I usually avoid the garden centers at these places if I can help it, unless I need metal edging or drip hosing (but even that can be found elsewhere at locally owned businesses). Their over-emphasis on chemical fertilizers and pesticides, annuals and non-native plants is just ridiculous, IMHO. In fact, I saw that they were selling ligustrum! That should actually be illegal, I think. For that matter, wouldn’t it be great if there were a city or state level rule that would prohibit the sale of locally invasive, non-native species? I just don’t understand how that practice can continue as such. It’s also generally hard to find locally produced composts and potting soils at the Big Boxes (though I have seen bags of “Native Texas Hardwood” mulch).

But, they did have what I was looking for at the moment: cheap shrubs. I bought 4 yaupons, Ilex vomitoria ‘Pride of Houston,’ to begin screening the back yard and front side yard. They were only $19 a pop for 5-gallon shrubs. Not bad. Some co-workers of mine have also recently found some sweet deals there on live and red oaks. Big trees for very small cash. And I hear the Mueller location delivers, too.

So, it ain’t all bad. I know I’ll be headed over their when my plumbing bursts at 9 p.m., or have a need for some random deck screws at an unreasonable hour of the day. And, I’m happy that all my Eastside Peeps and I don’t have to go so far to get what we need.

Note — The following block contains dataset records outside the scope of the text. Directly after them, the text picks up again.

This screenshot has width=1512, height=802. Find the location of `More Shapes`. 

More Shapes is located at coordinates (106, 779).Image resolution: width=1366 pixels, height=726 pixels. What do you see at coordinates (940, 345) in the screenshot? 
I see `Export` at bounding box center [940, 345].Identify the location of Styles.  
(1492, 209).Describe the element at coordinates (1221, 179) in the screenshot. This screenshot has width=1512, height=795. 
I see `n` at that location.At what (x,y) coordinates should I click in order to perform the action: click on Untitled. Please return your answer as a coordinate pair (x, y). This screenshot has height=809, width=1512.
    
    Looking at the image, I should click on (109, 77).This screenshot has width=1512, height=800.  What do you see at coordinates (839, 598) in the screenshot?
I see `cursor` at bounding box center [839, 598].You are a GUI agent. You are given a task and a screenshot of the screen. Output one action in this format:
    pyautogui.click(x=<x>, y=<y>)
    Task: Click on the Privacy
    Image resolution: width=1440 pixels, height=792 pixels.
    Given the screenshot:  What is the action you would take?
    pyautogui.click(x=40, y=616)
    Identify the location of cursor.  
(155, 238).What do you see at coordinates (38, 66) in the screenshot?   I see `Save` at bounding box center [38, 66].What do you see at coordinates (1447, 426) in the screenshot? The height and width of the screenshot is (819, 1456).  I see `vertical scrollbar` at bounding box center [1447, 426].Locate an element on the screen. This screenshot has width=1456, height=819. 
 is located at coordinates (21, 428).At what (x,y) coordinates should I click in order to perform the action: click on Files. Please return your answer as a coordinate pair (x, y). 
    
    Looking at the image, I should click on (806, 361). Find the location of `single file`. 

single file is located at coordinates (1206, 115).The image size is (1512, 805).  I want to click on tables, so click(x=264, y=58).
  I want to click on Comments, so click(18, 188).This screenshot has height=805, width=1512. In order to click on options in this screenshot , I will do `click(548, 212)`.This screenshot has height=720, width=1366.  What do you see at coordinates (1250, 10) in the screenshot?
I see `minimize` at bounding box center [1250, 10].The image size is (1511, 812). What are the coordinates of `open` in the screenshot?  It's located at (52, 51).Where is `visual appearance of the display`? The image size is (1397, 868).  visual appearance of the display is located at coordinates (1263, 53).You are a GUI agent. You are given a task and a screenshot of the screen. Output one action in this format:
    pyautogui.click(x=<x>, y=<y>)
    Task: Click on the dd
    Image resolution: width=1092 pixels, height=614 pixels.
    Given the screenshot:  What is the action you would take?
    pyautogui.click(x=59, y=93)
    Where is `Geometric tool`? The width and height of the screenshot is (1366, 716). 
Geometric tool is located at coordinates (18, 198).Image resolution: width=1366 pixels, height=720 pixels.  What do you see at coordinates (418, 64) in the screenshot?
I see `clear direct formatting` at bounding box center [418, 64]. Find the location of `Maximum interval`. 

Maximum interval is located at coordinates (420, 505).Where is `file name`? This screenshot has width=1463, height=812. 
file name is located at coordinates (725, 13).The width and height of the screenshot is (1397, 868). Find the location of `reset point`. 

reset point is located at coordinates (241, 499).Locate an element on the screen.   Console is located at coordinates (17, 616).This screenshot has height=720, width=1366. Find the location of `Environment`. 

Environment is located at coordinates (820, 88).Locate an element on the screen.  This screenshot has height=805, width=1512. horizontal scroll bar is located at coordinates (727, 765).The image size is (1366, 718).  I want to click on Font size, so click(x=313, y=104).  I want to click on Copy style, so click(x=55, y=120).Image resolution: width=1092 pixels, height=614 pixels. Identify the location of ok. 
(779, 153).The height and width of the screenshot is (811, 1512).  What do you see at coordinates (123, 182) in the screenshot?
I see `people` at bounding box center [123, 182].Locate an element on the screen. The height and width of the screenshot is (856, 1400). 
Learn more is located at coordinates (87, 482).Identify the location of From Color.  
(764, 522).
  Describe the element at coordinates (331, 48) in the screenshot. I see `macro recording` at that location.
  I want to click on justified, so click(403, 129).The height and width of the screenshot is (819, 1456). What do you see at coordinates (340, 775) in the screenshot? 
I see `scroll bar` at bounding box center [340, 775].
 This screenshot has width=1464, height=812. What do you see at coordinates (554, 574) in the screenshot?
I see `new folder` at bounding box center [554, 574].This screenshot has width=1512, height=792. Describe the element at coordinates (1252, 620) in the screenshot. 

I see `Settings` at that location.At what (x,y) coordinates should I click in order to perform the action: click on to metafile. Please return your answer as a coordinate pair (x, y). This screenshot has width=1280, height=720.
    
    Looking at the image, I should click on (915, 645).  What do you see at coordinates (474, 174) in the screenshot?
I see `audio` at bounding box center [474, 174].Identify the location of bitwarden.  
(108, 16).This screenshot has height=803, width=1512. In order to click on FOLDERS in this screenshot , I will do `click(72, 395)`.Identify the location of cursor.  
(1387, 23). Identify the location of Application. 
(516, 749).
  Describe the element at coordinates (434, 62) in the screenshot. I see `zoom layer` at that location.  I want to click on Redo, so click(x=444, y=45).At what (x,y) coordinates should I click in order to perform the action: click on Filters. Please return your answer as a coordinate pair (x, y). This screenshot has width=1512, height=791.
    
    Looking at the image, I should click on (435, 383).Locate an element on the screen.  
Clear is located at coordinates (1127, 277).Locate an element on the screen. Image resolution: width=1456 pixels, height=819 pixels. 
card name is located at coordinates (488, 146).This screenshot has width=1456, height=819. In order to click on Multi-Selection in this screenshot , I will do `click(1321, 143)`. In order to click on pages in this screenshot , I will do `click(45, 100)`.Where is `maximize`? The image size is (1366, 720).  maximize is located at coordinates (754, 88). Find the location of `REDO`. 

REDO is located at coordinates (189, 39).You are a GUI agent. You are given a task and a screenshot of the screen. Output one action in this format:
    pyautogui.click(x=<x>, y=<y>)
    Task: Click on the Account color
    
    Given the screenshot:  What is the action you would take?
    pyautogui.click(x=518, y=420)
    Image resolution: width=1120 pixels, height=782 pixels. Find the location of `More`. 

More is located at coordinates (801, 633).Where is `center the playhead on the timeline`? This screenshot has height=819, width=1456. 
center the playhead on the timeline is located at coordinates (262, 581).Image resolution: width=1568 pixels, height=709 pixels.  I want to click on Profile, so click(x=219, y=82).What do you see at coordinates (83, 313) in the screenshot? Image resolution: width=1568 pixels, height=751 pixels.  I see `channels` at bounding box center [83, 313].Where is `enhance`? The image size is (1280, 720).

In truth, we can avoid the Age of the Big Box Stores (A.B.B.S.) about as well as the dinosaurs avoided the Cretaceous. It’s there, but I just generally prefer to be the little rascally mammal nibbling in the undergrowth waiting for the next age to begin…

04 November 2008

Go Greens Go!

This whole Super Bowl--I mean presidential election--business is making me nervous, so what better to do than garden blog?

My newly planted greens are going bonkers. This year, I decided to plant arugula and spinach from seed for the first time and tried again with the beets, which I've never been successful with. They are all doing AMAZINGLY well. [Thanks to TW for watering in my absence!]



The arugula is at a perfect height for salad harvesting and all the beets are doing great too.

Tonight, I began to thin out the beets using scissors. I left a plant every 3 to 4 inches and apparently this will determine how large the final beets are. Here they are pre-thinning:



I threw these delicious little greens in a salad with a bit of freshly snipped arugula, Carr Valley cheese from Wisconsin (thanks Tony!), honey truffle oil from Italy (thanks Steph!), luscious pears from the Co-op, and a touch of white wine vinegar. Yum.

I'm going to let the spinach grow for a bit before thinning it out. But it's looking pretty good too:


03 November 2008

Californians Are Friends of the Topiary

On a recent trip to the Bay Area, I came to the conclusion after many walks through neighborhoods that Californians are not afraid of topiary. Lots and lots of homes, institutions and public landscapes are filled with square hedges, ball shrubs and any number of crazy topiary shapes. I'm really liking the topiary thing at the moment, but mainly when used in moderation.

And I must say, that our friends Jay and Amie have a topiary in the front yard of their Oakland house that just may take the cake.



Isn't it amazing? This beastie was left for them from the POs. They were pledging to rip it out when they bought the house a year or so ago, but I think they've softened to it a bit. It's totally outrageous and really cool.

J & A spent some backbreaking (literally) time transforming their small front yard from sod grass to a really nice array of perennials, succulents and grasses, including agaves, artichokes and lavenders. It's all very California...especially with the topiary. Here's a view from the other side.



[Shout out to Jay and Amie. Nice to see ya'll and thanks for the hospitality!]